As a bit of background on my data set: I will be running a GLMM model on use vs availability GPS data (41,636 total obs) for perching locations of birds (ID = random effect). I have 10 predictor variables which have been chosen based on previous research and are likely to influence perch site selection for that species. However, previous research has not been completed in my study area so it is likely that not all of these variables are influencing perch site selection for my birds.
So far I have used the glmnet package to run lasso shrinkage to determine what predictors should be kept. Here's the code used, an example from a slightly different dataset but similar:
# convert to matrix x <- model.matrix(Use ~ Habitat + Season + A + B + C + D + E + F + G, data = df)[, -1] y <- df$Use # must be numeric (0/1) # Fit LASSO Lasso_fit <- glmnet(x, y, alpha = 1, family = "binomial", standardize = TRUE) # Plot coefficient paths plot(Lasso_fit, xvar = "lambda", label = TRUE) plot(Lasso_fit, xvar = "dev", label = TRUE) # Cross-validation to find optimal lambda set.seed(123) cv_lasso <- cv.glmnet(x, y, alpha = 1, family = "binomial", type.measure = "class") plot(cv_lasso) best_lambda <- cv_lasso$lambda.min # Extract coefficients at best lambda coef(cv_lasso, s = "lambda.min") The results were:
> coef(cv_lasso, s = "lambda.min") 15 x 1 sparse Matrix of class "dgCMatrix" s0 (Intercept) -4.3742763020 habB 0.3448104589 habC -0.0012576147 habD 0.5056425623 habE -0.1176552784 SeasonSpring -0.0660149736 SeasonSummer . SeasonWinter . A 1.3288390486 B 0.4343750355 C -0.0302584569 D 0.3157774736 E . F -0.0003280062 G 0.0563677638 I am aware that glmnet is ignoring the influence of my random effects and that other packages such as glmmLASSO may be more appropriate, however due to my large dataset it’s too computationally intense. I have therefore decided to compare a null model, a full model (with all variables), and a lasso shrunk model (removing variable E and F) with AIC, and choose the best fitting model based on this.
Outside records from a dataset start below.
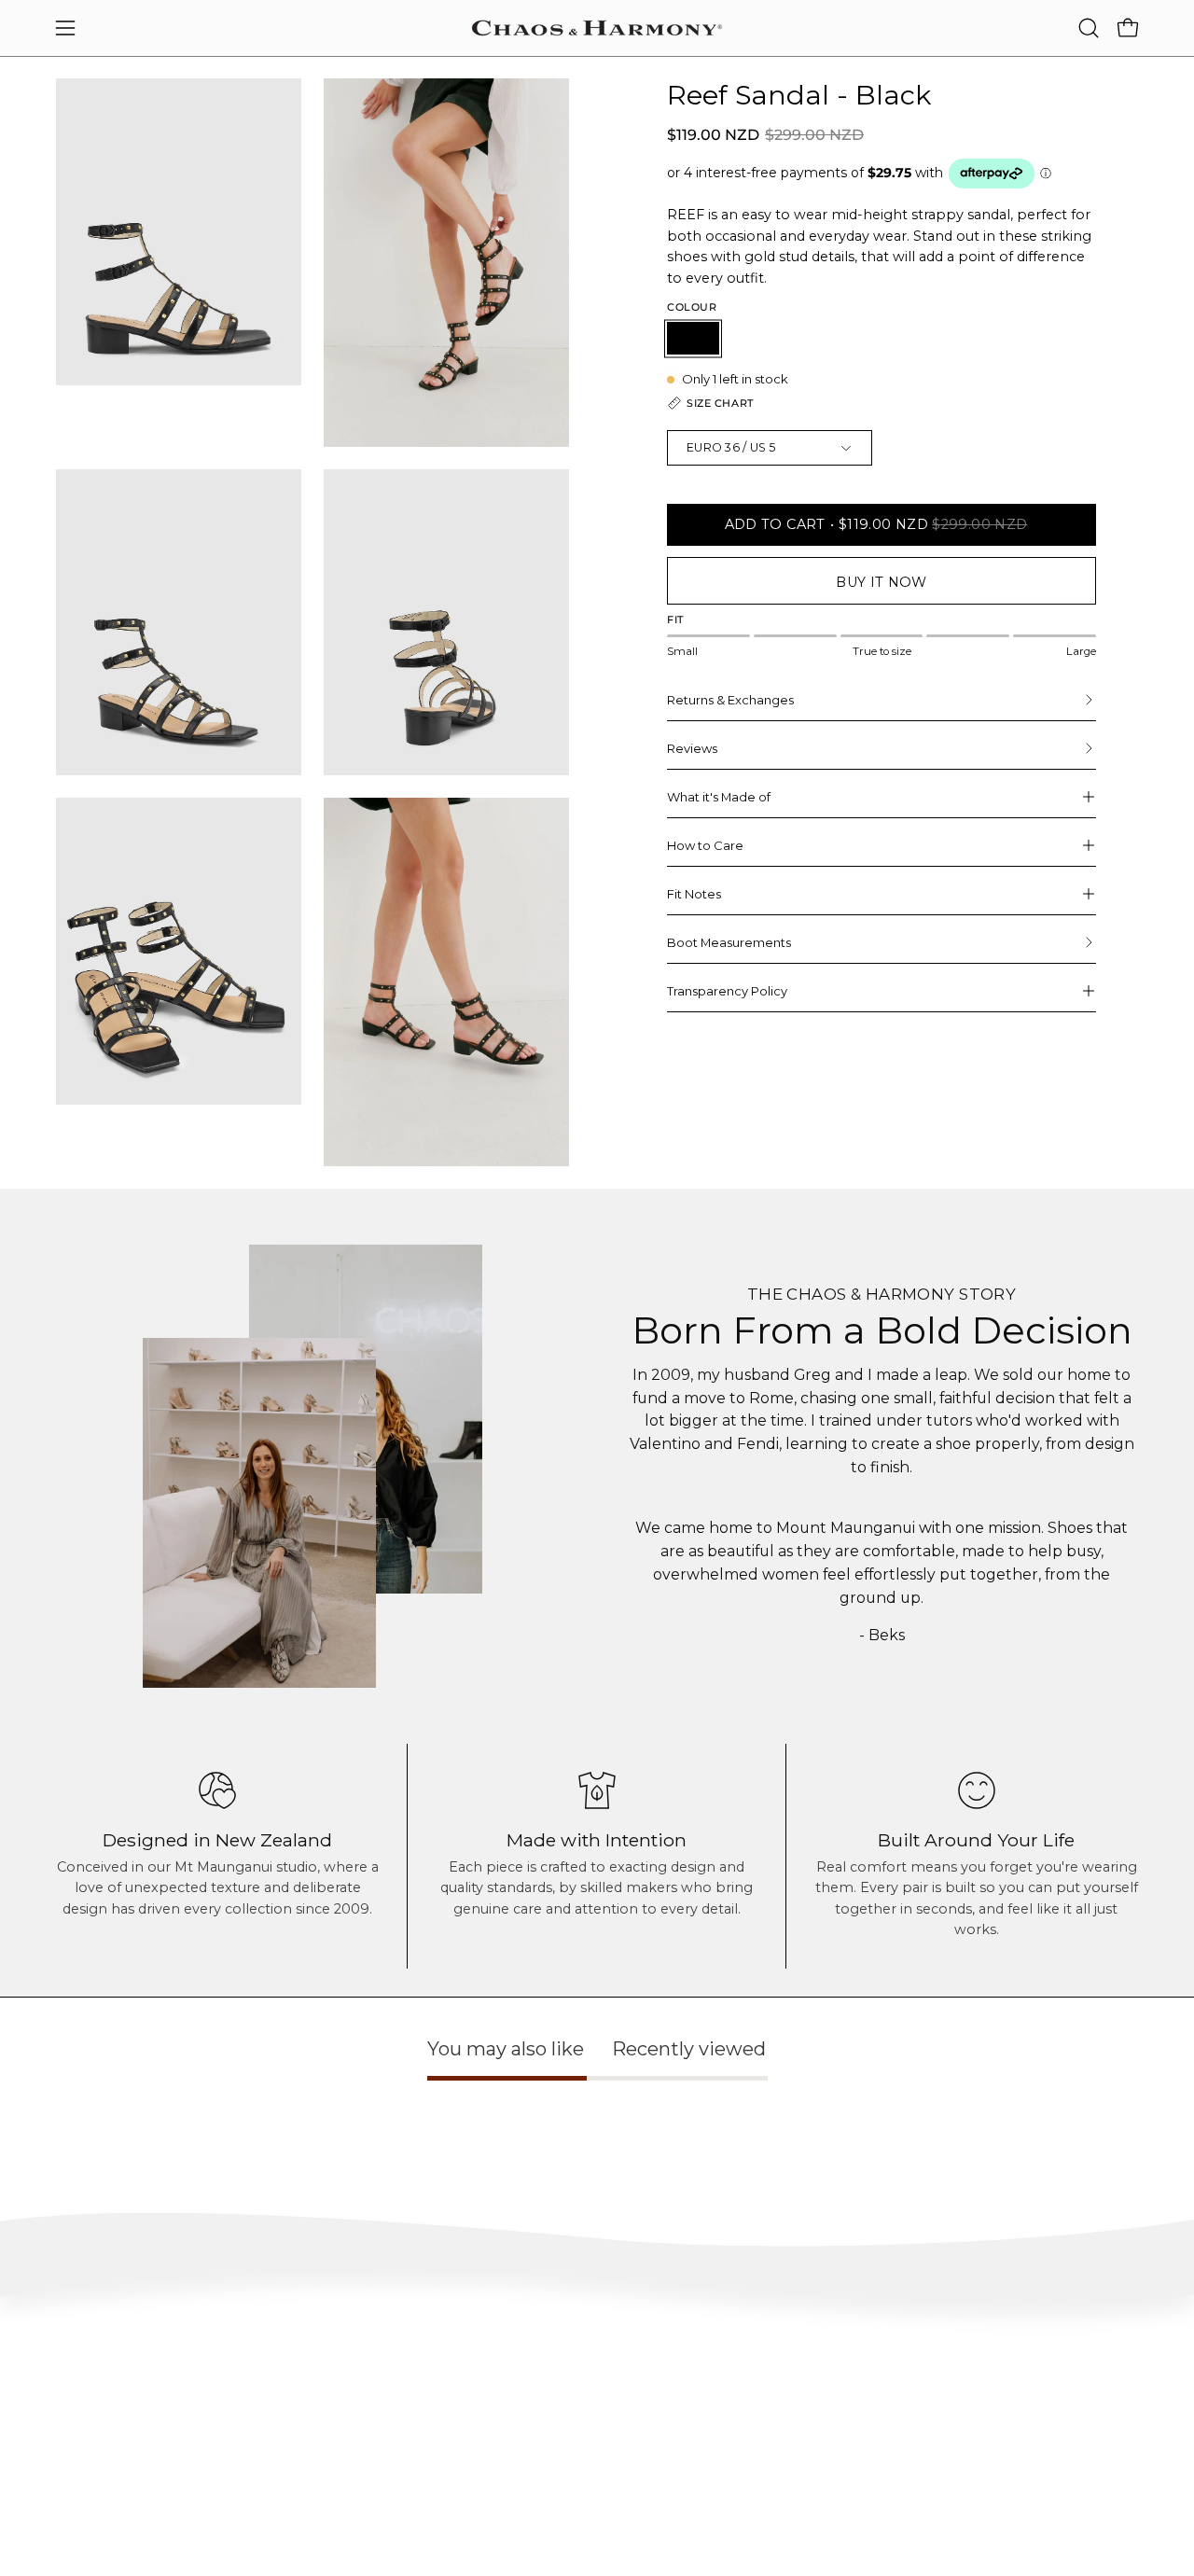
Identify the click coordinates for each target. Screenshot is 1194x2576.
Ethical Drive (538, 2437)
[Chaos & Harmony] (597, 28)
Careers (971, 2465)
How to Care (705, 845)
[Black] (693, 338)
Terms (72, 2520)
df AIC Null 2 57723.75 Full 17 34059.04 Shrunk 15 36452.12 However, I have noticed that the full model is nearly always the best fitting model based on AIC and I don’t fully understand why this may be. After variable/model selection I am then using ggpredict on the final GLMM to summarise the predicted probability of use.
I guess I am therefore doing more "exploratory" analysis to see what variables influence my study population and I want to complete variable selection to find the most important variables influencing perch site selection (while avoiding any 'data mining').
I was hoping someone could provide some guidance on if my method is appropriate and the best way to go about variable selection if not. I have spent time looking at the published literature but have struggled to fully understand the different methods having not come from a maths/stats background.